Ah alright. Haven't looked at M3DB yet, will check it out. We've a lot of non K8s components too, so wanted a solution outside the operator, but yeah I get the idea behind it.
>"GitLab CI pipelines lint and validate the configurations and then upload them to an S3 bucket. There’s a sync server on the Alertmanager cluster to check for new config and automatically reload Alertmanager in case of any config updates."
I would be curious is this syncing being done by something custom they wrote or is this something built into Alertmanager now? I had look at the latest Alertmanager docs and nothing jumped out at me regarding this.
Yes, we basically have a short lived periodic job on our Alertmangaer server which does a `sync` from the S3 bucket which stores the configs. If something has changed, just trigger a `docker restart alertmanager` basically.
Alertmanager doesn't have any solution for this, although if you decide to use the Alertmanager using Prometheus Operator, then you get automatic config reloads. We decided to keep our AM cluster independent and out of K8s, as we pointed out we have a hybrid environment.

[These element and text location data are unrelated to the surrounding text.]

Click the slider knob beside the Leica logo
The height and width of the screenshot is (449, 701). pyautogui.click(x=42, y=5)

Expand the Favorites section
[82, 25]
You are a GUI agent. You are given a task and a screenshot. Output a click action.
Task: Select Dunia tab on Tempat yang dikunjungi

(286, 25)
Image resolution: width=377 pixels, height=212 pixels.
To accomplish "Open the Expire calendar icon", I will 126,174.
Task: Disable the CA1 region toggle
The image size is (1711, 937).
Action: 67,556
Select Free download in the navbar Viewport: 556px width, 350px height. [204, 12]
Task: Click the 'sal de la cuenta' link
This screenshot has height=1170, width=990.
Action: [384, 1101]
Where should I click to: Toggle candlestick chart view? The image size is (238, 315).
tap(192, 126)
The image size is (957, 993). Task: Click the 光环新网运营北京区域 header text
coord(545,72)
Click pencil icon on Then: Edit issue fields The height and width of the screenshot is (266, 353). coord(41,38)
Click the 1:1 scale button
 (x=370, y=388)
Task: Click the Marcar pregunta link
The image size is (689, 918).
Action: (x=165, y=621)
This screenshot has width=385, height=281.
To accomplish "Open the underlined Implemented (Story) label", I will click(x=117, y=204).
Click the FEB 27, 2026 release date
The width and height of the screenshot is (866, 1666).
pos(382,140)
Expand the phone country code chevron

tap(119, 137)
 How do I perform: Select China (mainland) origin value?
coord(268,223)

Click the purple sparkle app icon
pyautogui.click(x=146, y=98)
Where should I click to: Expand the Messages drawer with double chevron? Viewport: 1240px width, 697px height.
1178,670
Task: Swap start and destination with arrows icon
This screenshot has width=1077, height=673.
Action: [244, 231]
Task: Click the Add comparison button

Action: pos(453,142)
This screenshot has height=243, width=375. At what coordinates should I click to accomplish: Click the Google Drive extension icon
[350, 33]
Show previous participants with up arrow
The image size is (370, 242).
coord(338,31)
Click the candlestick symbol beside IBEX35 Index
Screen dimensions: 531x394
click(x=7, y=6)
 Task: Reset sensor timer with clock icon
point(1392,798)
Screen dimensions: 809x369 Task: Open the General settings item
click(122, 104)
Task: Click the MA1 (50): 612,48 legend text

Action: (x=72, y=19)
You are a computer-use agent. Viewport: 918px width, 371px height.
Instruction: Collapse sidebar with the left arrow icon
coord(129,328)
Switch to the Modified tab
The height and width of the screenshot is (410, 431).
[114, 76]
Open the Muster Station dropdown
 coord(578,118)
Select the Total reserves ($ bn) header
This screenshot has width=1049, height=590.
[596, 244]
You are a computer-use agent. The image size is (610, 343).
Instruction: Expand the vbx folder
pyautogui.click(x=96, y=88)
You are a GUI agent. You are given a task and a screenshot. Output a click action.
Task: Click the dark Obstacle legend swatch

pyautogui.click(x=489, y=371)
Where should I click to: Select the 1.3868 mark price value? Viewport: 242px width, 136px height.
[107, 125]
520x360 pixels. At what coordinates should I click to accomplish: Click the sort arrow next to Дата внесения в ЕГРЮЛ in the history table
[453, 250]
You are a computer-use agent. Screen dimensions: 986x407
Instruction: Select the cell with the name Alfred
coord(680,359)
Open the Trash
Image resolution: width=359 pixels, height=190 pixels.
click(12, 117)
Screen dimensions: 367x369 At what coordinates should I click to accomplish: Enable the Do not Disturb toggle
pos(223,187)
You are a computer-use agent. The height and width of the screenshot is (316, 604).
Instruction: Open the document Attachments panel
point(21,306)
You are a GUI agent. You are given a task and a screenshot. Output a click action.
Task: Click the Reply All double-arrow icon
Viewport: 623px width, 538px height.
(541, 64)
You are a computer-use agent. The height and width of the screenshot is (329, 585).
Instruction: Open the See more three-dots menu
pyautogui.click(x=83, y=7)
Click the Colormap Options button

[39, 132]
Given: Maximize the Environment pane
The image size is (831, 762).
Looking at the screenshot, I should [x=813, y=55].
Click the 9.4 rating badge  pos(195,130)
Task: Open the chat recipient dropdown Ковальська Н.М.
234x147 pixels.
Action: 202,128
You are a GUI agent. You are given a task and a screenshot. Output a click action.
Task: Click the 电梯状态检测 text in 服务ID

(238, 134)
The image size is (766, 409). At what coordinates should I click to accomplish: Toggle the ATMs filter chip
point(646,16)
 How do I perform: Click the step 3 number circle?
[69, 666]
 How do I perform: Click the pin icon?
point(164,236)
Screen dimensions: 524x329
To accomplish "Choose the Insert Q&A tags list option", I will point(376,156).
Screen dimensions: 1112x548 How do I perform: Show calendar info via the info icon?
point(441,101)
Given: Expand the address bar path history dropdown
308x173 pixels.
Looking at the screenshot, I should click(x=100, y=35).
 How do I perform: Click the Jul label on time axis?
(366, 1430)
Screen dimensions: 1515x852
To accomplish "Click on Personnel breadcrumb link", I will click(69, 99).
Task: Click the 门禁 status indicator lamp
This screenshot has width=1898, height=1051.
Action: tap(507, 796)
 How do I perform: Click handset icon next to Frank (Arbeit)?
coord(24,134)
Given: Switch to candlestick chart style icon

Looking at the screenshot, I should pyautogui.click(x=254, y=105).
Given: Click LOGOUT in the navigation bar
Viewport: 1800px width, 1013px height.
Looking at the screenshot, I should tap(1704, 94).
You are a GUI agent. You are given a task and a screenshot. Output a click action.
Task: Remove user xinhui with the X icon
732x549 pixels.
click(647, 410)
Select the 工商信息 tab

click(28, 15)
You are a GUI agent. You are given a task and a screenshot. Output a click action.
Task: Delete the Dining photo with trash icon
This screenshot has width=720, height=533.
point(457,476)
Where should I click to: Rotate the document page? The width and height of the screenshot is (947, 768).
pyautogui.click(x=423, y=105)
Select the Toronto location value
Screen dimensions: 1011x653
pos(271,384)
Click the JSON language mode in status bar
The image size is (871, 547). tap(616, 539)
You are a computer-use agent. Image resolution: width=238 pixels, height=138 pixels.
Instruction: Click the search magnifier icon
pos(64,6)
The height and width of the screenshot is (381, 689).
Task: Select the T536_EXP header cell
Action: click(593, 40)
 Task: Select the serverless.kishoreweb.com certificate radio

Alertmanager can run in a clustered mode with `--cluster*` flags. You can read more here[1]. So basically mutliple nodes can run and all Prometheus instances are configured to send all alerts to all AM instances. The alerts are deduplicated at cluster level.
Victoria Metrics right now runs as a single node setup. That works out for now, because as mentioned Prometheus maintains a WAL. So even if the Remote storage is down for sometime, the core functionality of alerts isn't affected. And we've setup alerts on VM health, so if it goes down, we've to act on it and get it back up. Once that happens, all the previous data also is ingested automatically.
This is something that we would surely revisit on at a later point of time, and setup a proper HA on it if needed. :)
Have tried to use the API in Python for algorithmic trading but have struggled to come up with a simple solution that can do the backtesting and live component together. Nithin had previously mentioned that this market is too small for them to spend time on, but any leads on building this from the tech team? Blog post would definitely help.
So, we maintain labels `prometheus_replica` which prints the pod name of the Prometheus. Since the operator deploys it as a Statefulset, the pods are ordered, so the naming will be like prometheus-k8s-0,-1 and so on. Having these labels help to deduplicate the metrics on the ingester/federation level.
Although yes you're right, it was a bit difficult to get it running out of the box with native Federation capabilities. A secondary long term storage like Victoria/Cortex/Thanos is something you can check out.
Angular has been known for breaking their syntax/API across major version upgrades and more often than not it leads to a complete rewrite of your app. We took the decision to rewrite and explored React, Vue etc. Even though Vue v2.x was still a new kid on the block, it turned out to have a relatively easier learning curve, bundle size was far lesser than Angular or React and the docs were amazing and was faster in our benchmarks. So we made this decision around 4 years back and quite happy so far.